Although the FDA acknowledged it only provided data for seven states, the agency provided no rationale for excluding critical data from 43 states. According to the researchers, including data from other states would “increase the power of the analysis, improving the ability to identify harms.”
The FDA’s results demonstrate serious problems with the agency’s surveillance system, researchers said. “True pharmacovigilance requires that safety signals be detected and reported without delay.” Yet, the FDA did not publish its results until 21 months after the COVID-19 rollout.
“As no preprint or other public announcement of the results was made prior to publication, this cannot be realistically termed a ‘near real-time’ surveillance system,” they added.

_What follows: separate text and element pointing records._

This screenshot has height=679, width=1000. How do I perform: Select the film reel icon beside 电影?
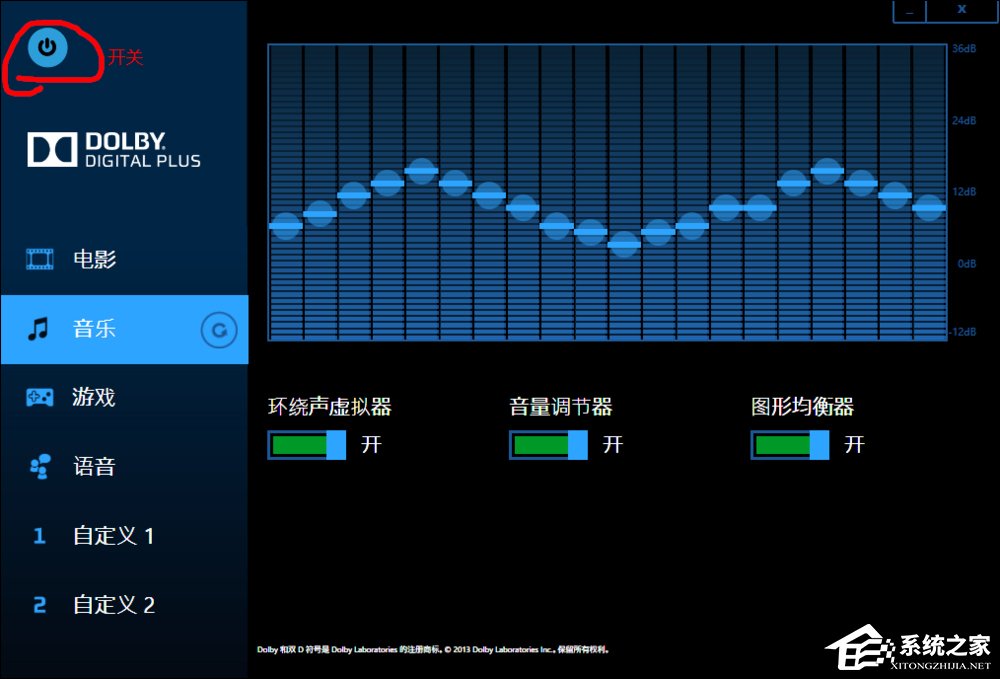click(38, 258)
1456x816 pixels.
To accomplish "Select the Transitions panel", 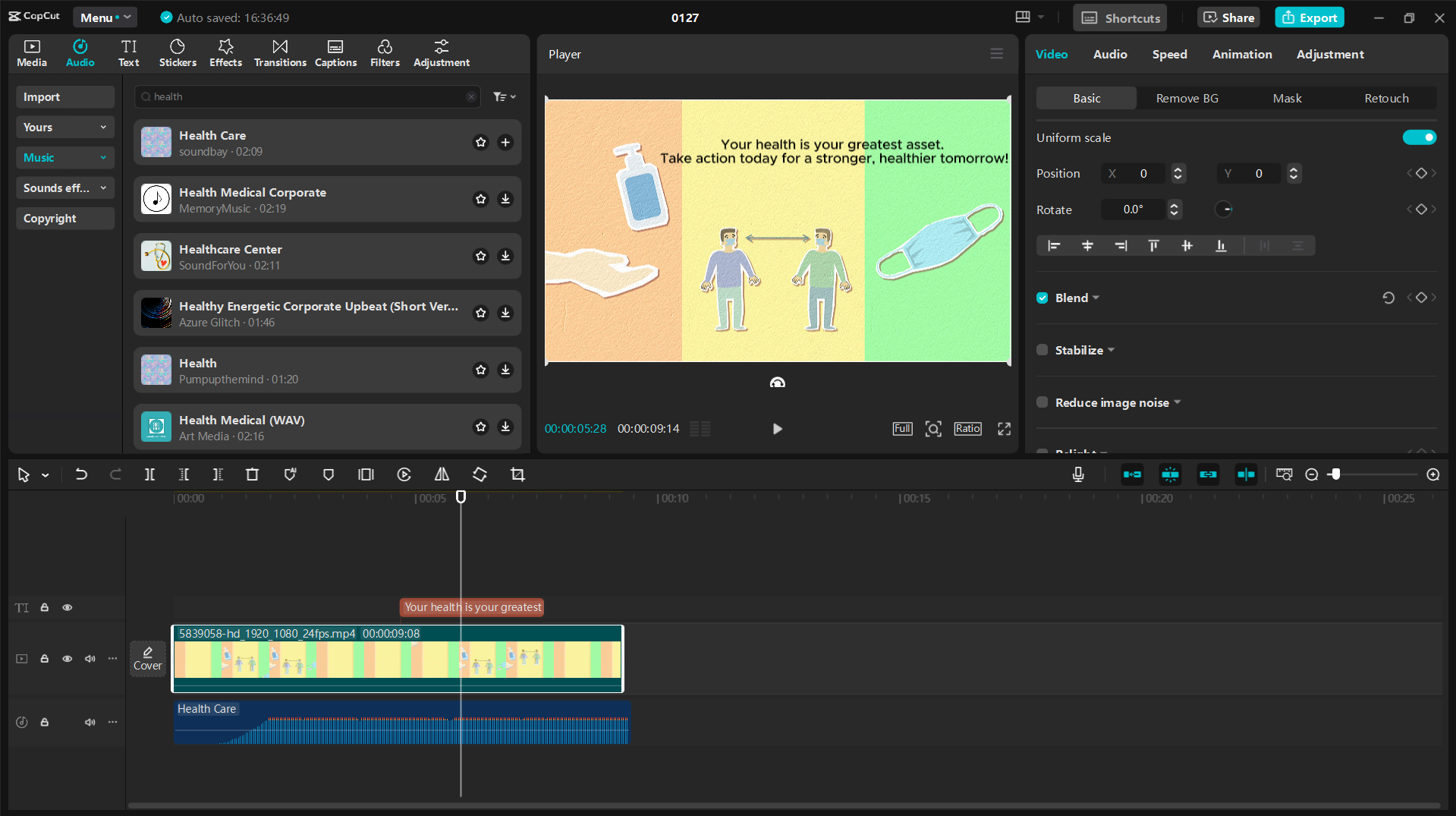I will [279, 52].
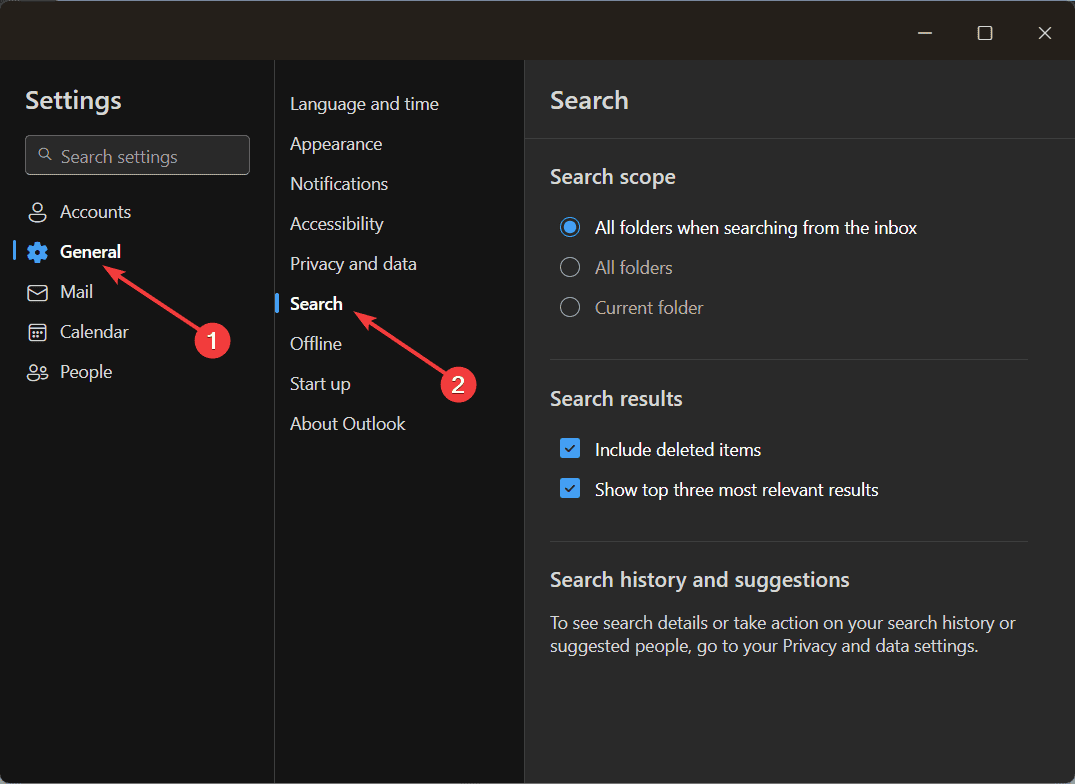Viewport: 1075px width, 784px height.
Task: Open Language and time settings
Action: click(x=364, y=104)

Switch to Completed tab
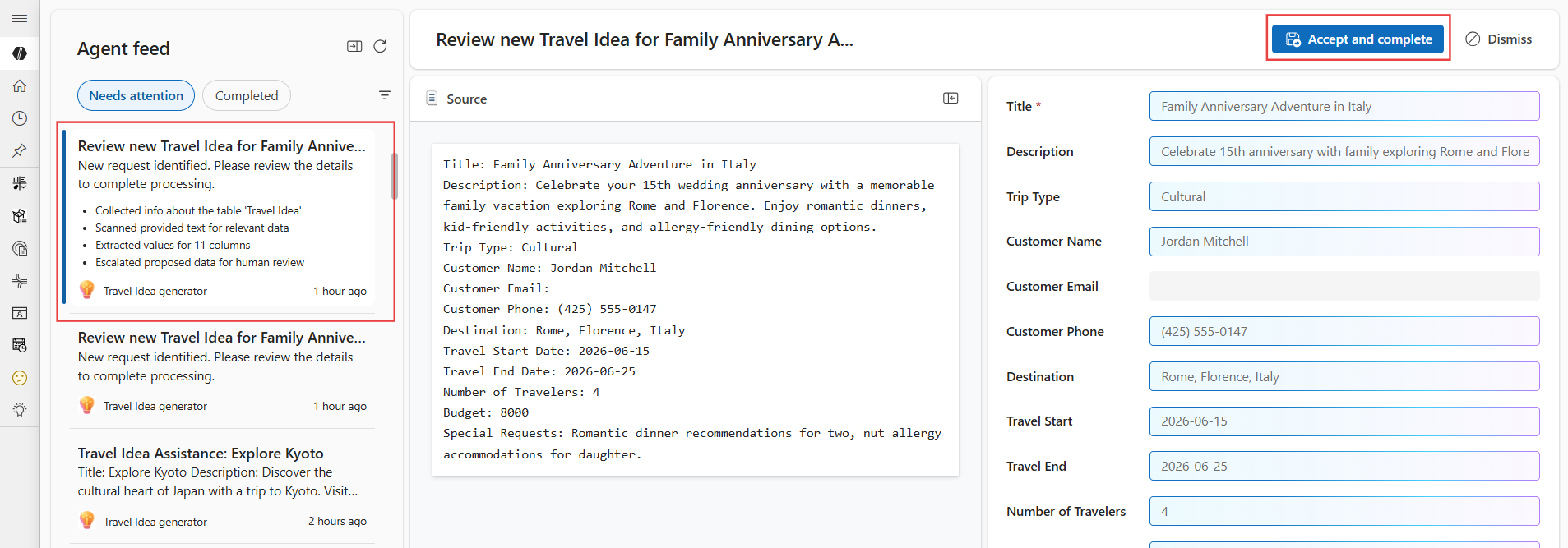(x=247, y=95)
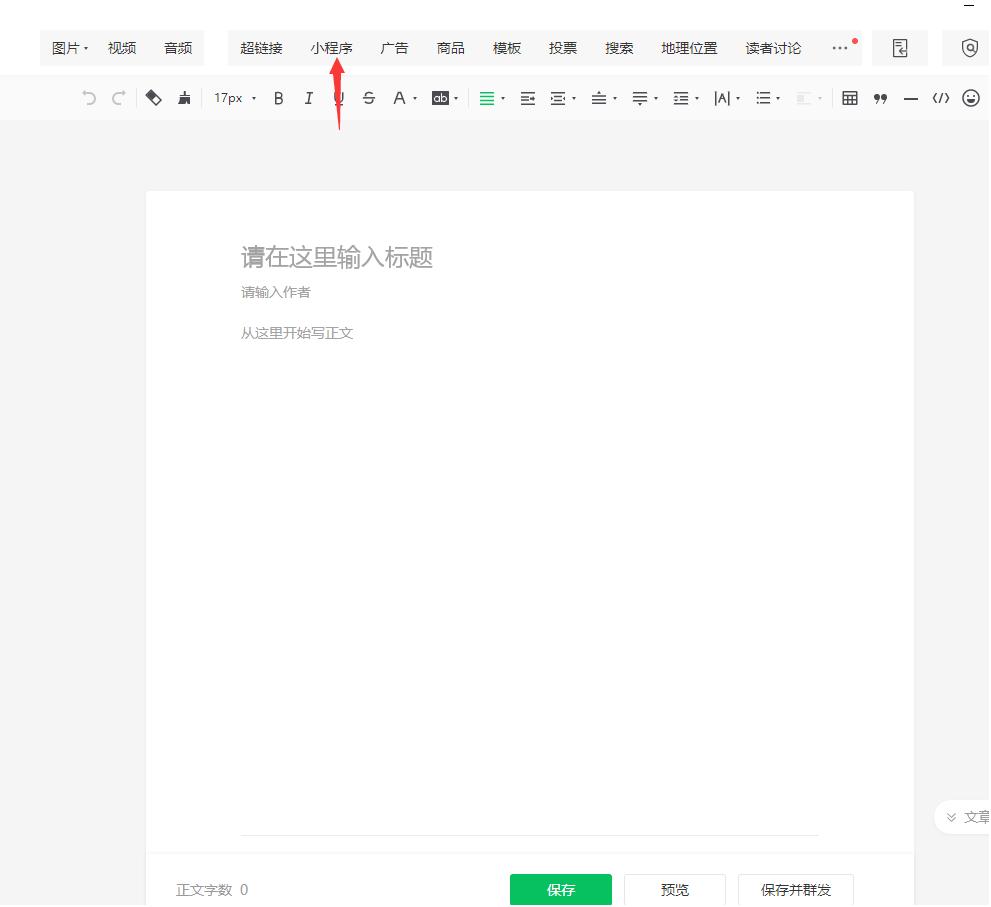The image size is (991, 907).
Task: Toggle italic text formatting
Action: [x=308, y=97]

The letter was authored by Fraiman, Dr. Juan Erviti, a hospital pharmacist and pharmacoepidemiology researcher, Dr. Mark Jones, a biostatistician and associate professor at the Institute for Evidence-Based Healthcare, Dr. Sander Greenland, emeritus professor of epidemiology and statistics at the University of California–Los Angeles (UCLA), Dr. Patrick Whelan, associate clinical professor of Pediatrics in the Division of Rheumatology at UCLA, Dr. Robert Kaplan with the Stanford School of Medicine Clinical Excellence Research Center, and Dr. Peter Doshi associate professor at the University of Maryland School of Pharmacy and senior editor at The British Medical Journal.